Survey of Science and Agriculture Graduates 2004

NIHERST has released the report on the Survey of Science and Agriculture Graduates, 2004. This tracer study provides data on the demographic and social characteristics of a representative sample of UWI graduates over the period, 1999-2003.

Key indicators of employment opportunities, job satisfaction, relevance of academic qualification, job mobility, migration and under-employment are also presented in the various tabulations and graphics of the publication.

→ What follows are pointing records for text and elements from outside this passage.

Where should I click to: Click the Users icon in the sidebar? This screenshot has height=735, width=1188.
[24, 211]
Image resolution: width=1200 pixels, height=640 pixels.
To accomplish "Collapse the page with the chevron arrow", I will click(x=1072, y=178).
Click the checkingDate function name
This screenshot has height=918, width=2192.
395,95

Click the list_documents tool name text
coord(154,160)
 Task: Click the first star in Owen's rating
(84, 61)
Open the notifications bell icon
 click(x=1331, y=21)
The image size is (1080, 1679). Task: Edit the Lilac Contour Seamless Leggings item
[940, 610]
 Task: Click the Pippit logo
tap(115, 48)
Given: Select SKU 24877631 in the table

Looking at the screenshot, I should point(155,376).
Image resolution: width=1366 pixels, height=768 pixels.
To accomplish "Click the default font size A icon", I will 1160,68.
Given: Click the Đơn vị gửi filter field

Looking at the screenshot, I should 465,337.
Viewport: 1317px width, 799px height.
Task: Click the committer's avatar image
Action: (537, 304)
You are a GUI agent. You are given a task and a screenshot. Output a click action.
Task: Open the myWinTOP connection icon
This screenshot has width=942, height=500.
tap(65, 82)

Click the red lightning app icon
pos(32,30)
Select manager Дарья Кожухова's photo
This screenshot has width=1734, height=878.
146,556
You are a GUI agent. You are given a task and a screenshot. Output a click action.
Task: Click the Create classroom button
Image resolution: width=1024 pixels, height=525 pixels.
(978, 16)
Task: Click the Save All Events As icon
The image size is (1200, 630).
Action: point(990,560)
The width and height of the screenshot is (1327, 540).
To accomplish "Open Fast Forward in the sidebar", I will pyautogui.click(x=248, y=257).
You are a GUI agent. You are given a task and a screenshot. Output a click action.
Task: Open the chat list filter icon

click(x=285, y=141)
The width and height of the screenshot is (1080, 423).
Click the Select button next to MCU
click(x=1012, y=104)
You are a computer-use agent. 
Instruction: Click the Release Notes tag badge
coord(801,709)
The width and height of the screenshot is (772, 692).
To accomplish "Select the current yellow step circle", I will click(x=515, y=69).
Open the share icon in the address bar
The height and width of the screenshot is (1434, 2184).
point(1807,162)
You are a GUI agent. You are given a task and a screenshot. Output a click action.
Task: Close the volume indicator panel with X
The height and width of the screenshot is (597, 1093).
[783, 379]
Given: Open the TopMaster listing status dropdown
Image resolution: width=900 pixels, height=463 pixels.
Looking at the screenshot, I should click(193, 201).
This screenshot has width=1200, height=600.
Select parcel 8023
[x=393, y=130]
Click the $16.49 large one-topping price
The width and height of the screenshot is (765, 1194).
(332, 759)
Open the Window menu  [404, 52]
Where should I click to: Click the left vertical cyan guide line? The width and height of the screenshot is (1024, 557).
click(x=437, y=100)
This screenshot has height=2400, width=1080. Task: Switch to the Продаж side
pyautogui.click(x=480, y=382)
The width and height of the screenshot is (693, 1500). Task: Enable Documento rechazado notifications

The results of the study are intended to assist researchers, policy-makers, educators and academicians engaged in curriculum reform and development.

Summary of Main Findings

Data Highlights
  • Of the sample of Science and Agriculture graduates surveyed (440), 332 or 75% responded and of these109 (33%) were males and 223 (67%) were females, representing a ratio of 1 male to 2 females.
  • Females out-numbered their male counterparts significantly in all areas of specialisation except Computer Science.
  • The most popular areas of specialisation among the graduates were Chemistry (21%) and Computer Science (21%).
  • The majority of males (37%) majored in Computer Science while females (23%) opted for Chemistry.
  • Twelve percent (12%) of the graduates had migrated.
  • A job mobility rate of 46% was observed; this was most significant amongst Chemistry and least amongst Mathematics majors.
  • As at 1st March, 2004, the unemployment rate of 6% amongst the graduates was below the national figure of 10.2% for the 1st quarter, 2004.
  • A substantial percentage (64%) of the majors had obtained employment within the same year of graduation.
  • Public agencies provided approximately 60% of the graduates with their first job opportunities while the private sector absorbed 40%.
  • A significant proportion (45%) of the faculty's graduates reported gross monthly incomes of under $4,000 in their first jobs. However, the modal income of males was $4,000-$5,999 compared with less than $4,000 for females.
  • Approximately one third of all majors (36%) indicated that their first employment was less than 50% related to their area of specialisation.
  • Most majors (46%) indicated that the subject area of specialization was the main reason for their job recruitment.
  • Over one third of the graduates gave a medium rating to 'theory content' (43%), 'laboratory content' (36%), 'project work' (39%) and 'research work' (38%) as components of university education that contributed to their ability to cope with their jobs. 'Guidance from lecturers' (43%) and 'computer training' (37%) received a low rating.
  • Data on the components of job satisfaction reflected high rating in both 'interesting work' and 'job security', while 'income', 'working conditions' and 'career advancement' received medium rating by the graduates.
  • Of the response from the 332 Science and Agriculture majors who graduated with a first degree between 1999-2003, 14% had obtained post-graduate qualifications mainly at the M.Sc. level (74%) in Agricultural sciences, Botany, Zoology and Chemistry.
  • The survey data also indicate that 34% of the majors were pursuing post-graduate studies, approximately half at the M.Sc. level (48%) and one quarter (24%) at the M.Phil. level.
  • Sixty percent, (60%) of the graduates had obtained or were pursuing post-graduate qualifications in fields similar to their first degrees, 16% were in Social Sciences and 11% in Engineering programmes.